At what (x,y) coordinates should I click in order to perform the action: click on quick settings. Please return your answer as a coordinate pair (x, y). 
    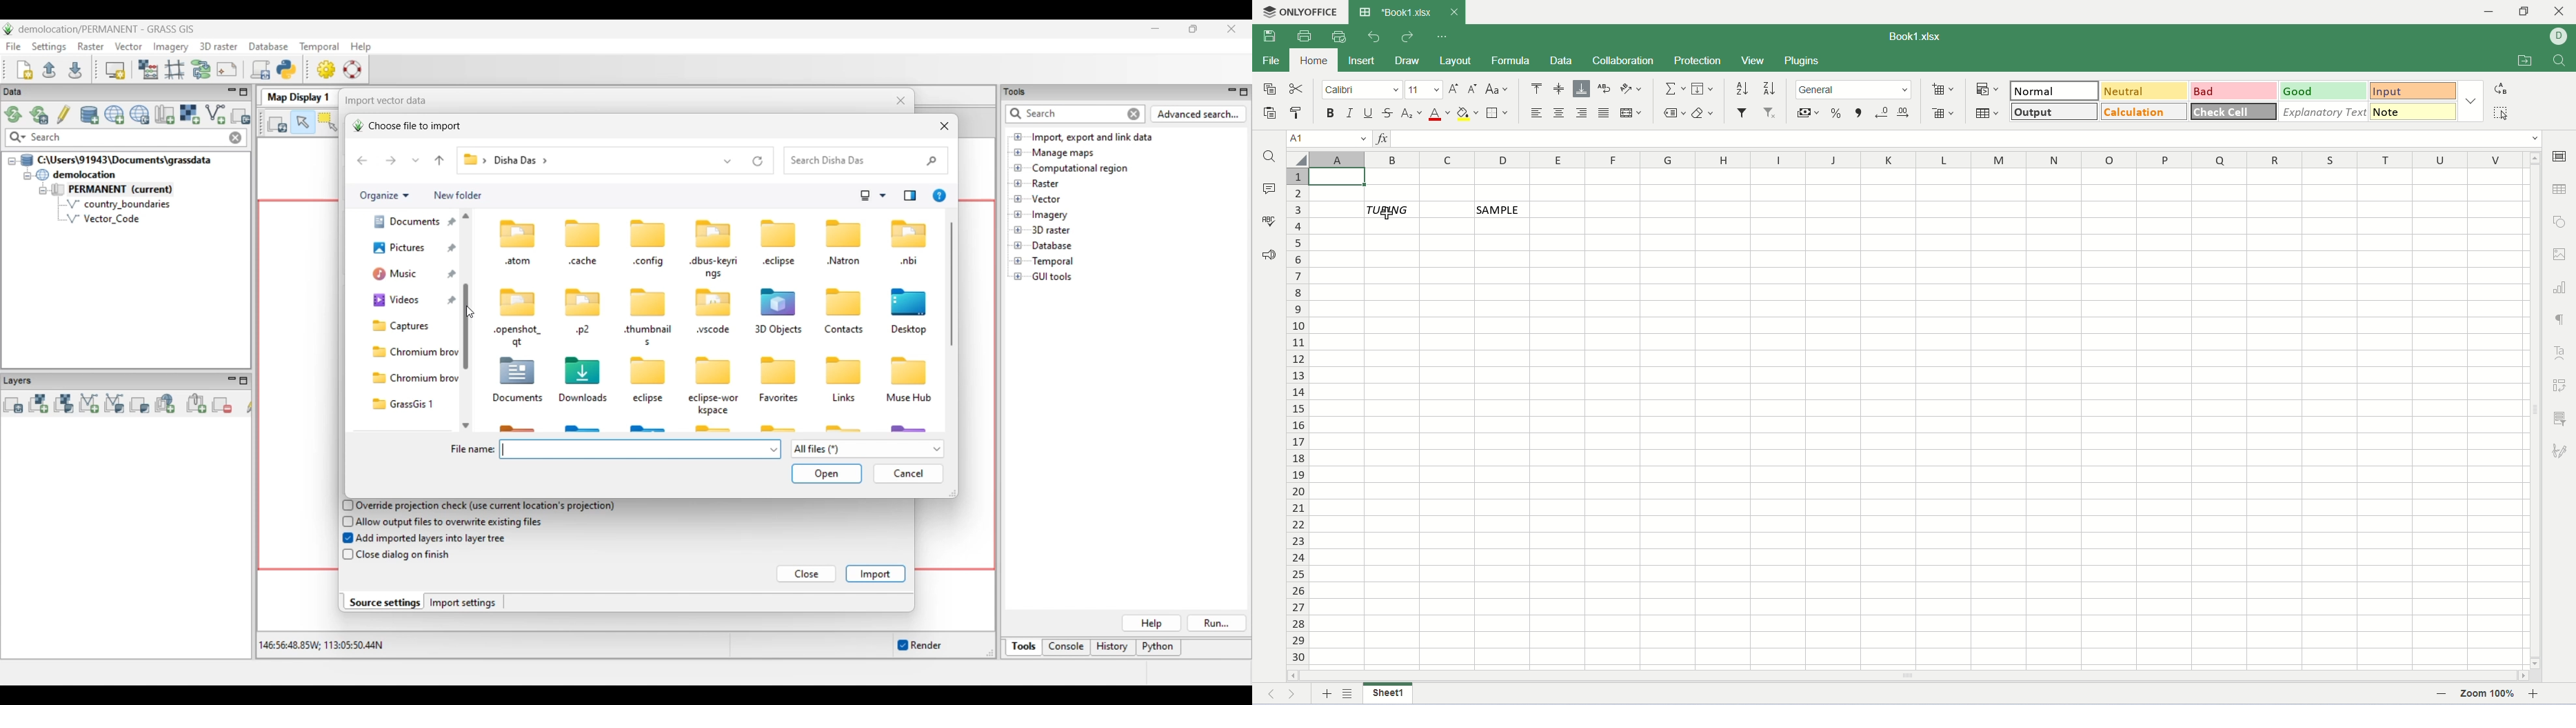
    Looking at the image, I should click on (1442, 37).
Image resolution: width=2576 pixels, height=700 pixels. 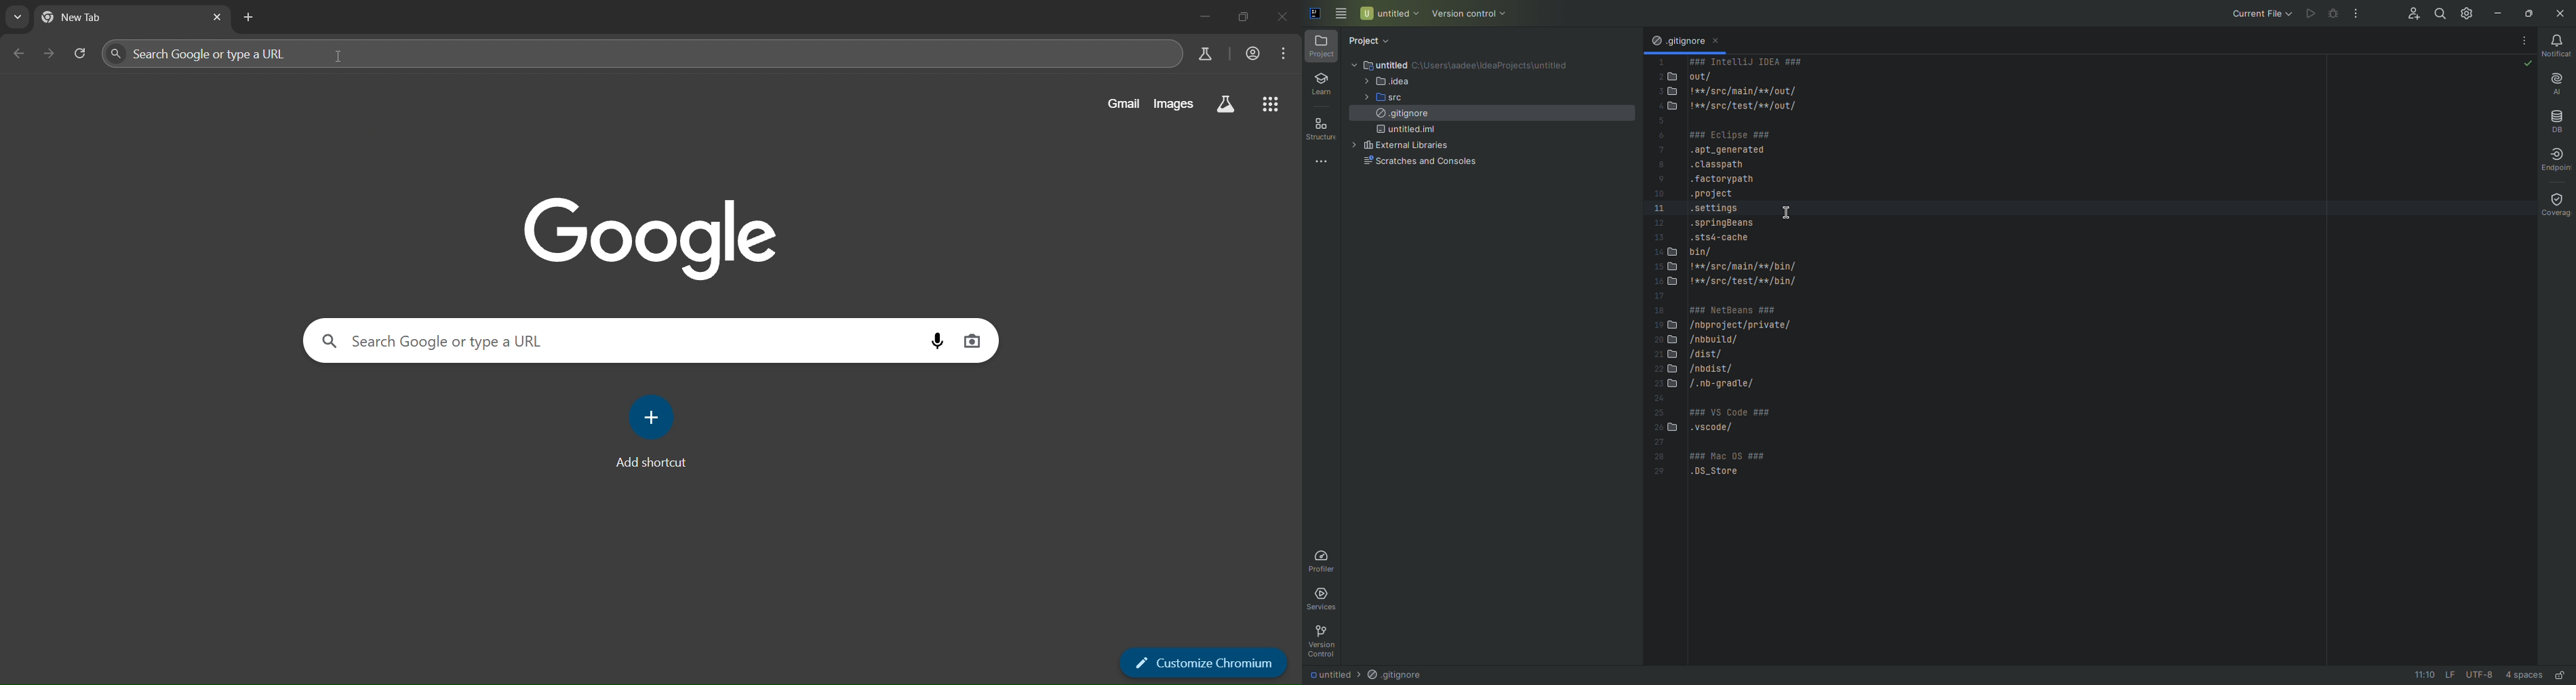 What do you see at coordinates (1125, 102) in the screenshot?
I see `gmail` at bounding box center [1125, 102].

==

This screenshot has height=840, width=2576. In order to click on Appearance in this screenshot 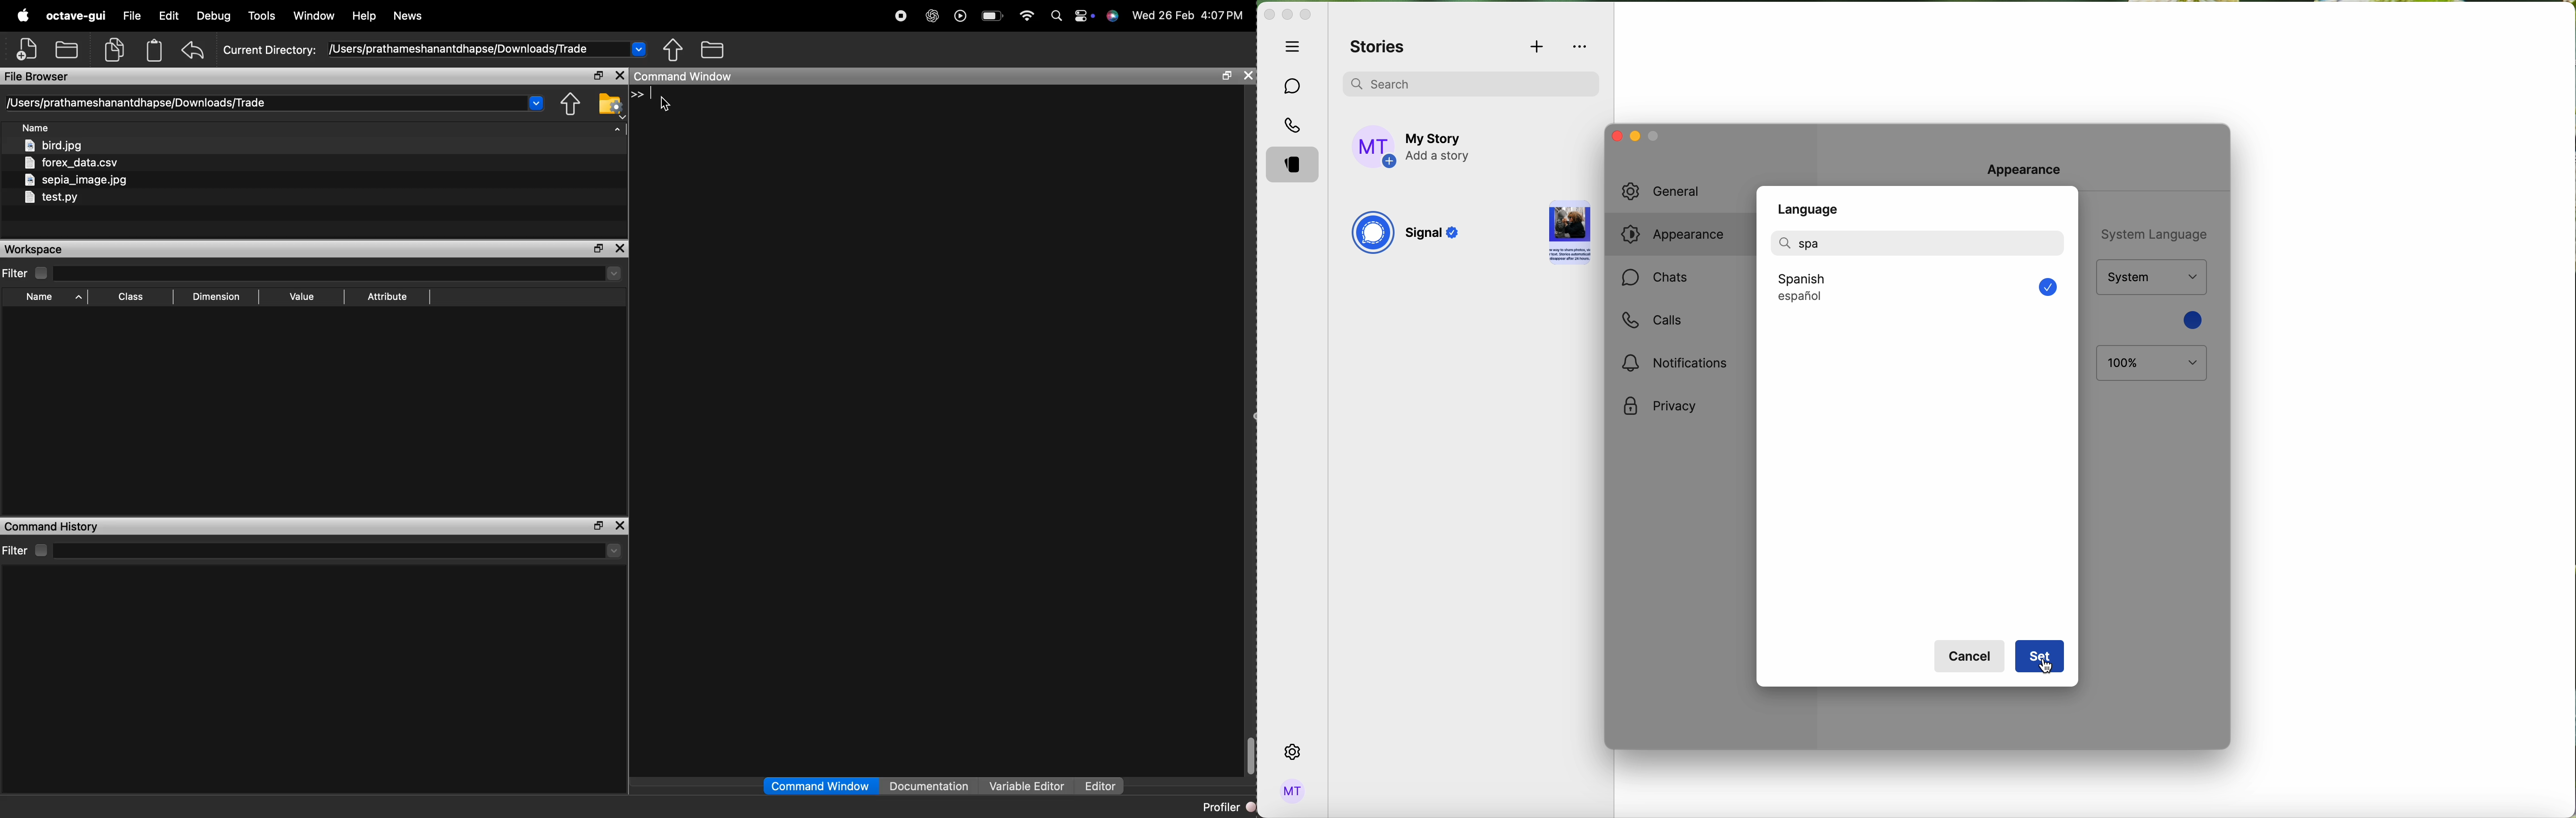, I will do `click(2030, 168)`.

STATED TASK: Give again the records starting at the line containing "At what (x,y)" and ending at the line containing "Looking at the", both included, leaving the pictures out.

EXERCISE ANSWER:
At what (x,y) coordinates should I click in order to perform the action: click on quick settings. Please return your answer as a coordinate pair (x, y). 
    Looking at the image, I should click on (1442, 37).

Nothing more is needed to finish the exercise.